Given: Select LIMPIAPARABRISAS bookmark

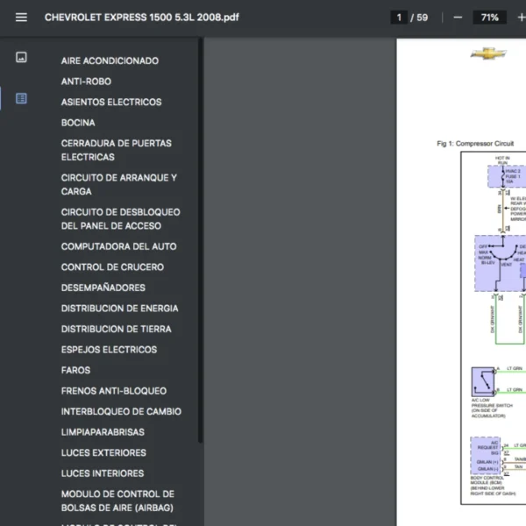Looking at the screenshot, I should coord(103,432).
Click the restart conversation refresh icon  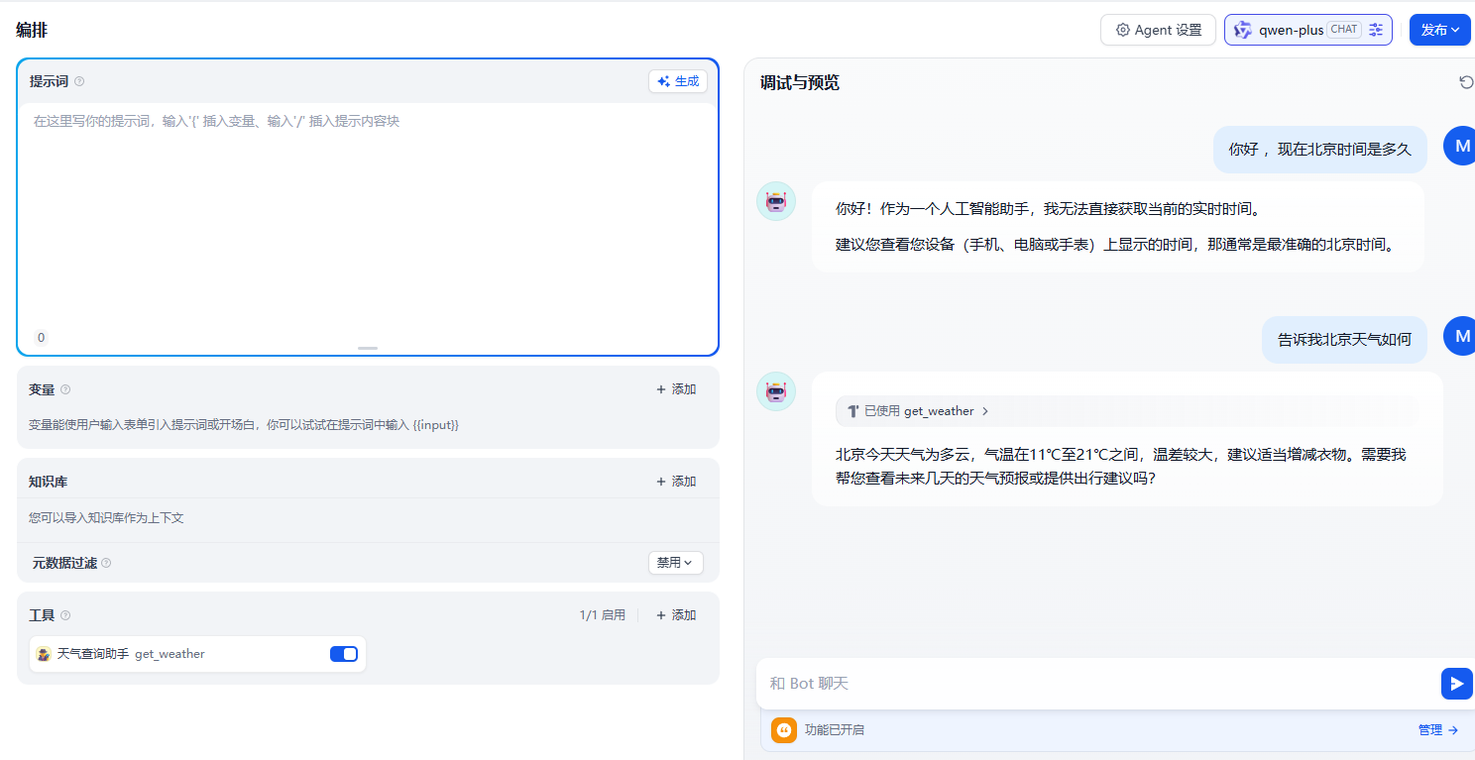[1466, 82]
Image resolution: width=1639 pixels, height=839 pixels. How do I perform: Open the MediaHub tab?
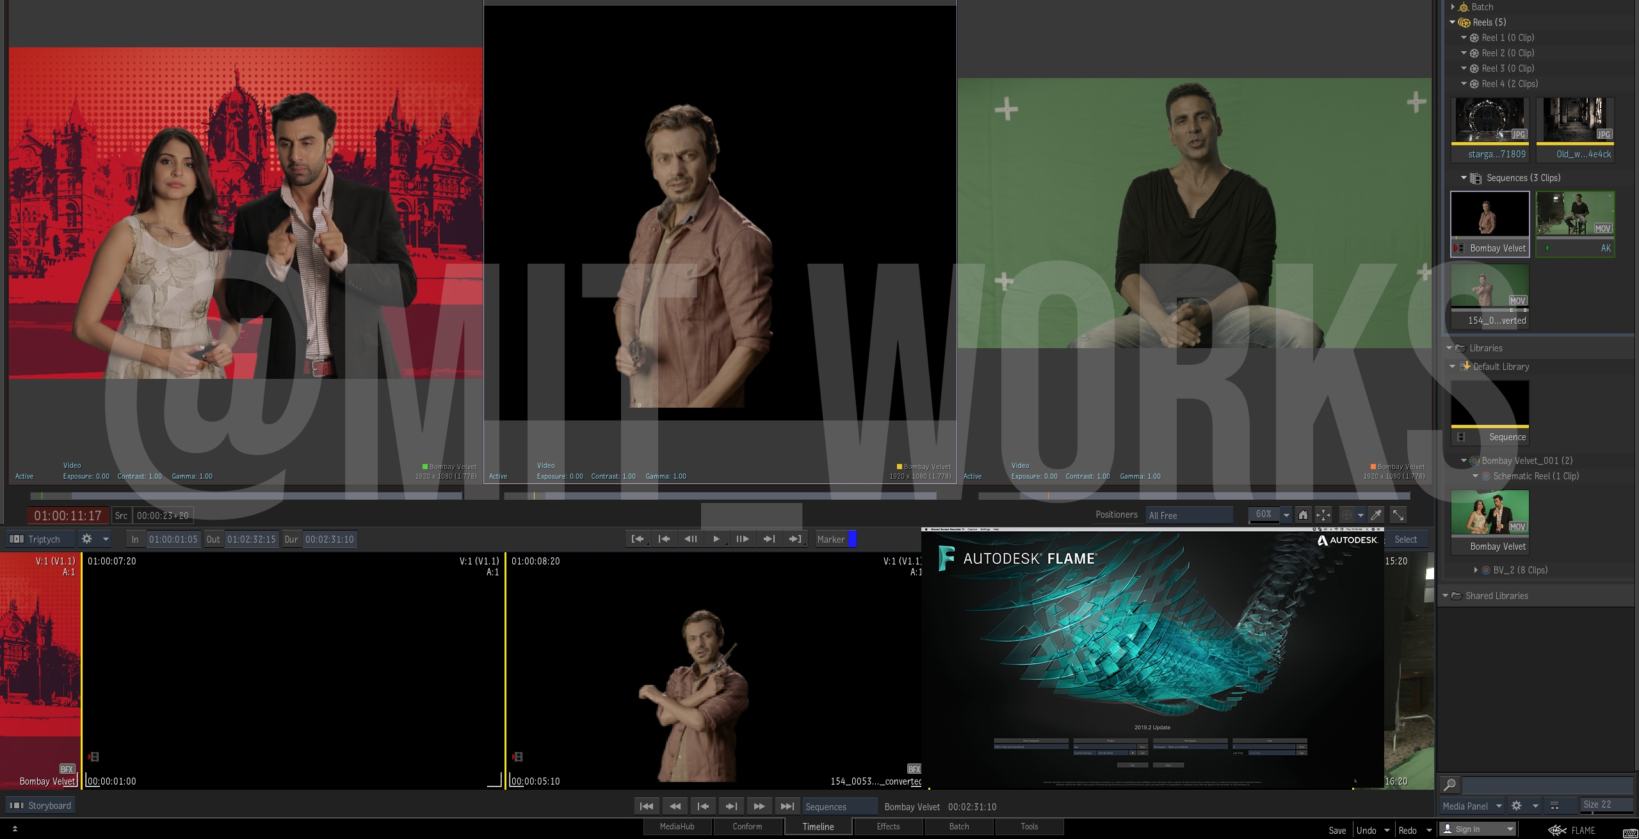click(677, 827)
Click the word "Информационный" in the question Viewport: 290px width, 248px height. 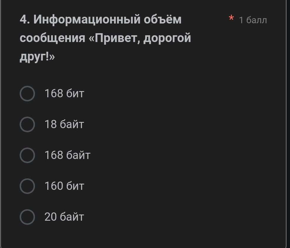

....

- **The exercise**: Copy everything from the line containing "Image resolution: width=1639" down to the end of the data. Multiply each coordinate by 0.75 and round it to a whole number, rounding halves up. Leave the rest of those lines unchanged and leave out the pictures.

- **Exercise solution**:
Image resolution: width=1639 pixels, height=839 pixels. How do I perform: Open the MediaHub tab?
click(508, 620)
Click the word "Информационный" in the question Viewport: 290px width, 248px height. 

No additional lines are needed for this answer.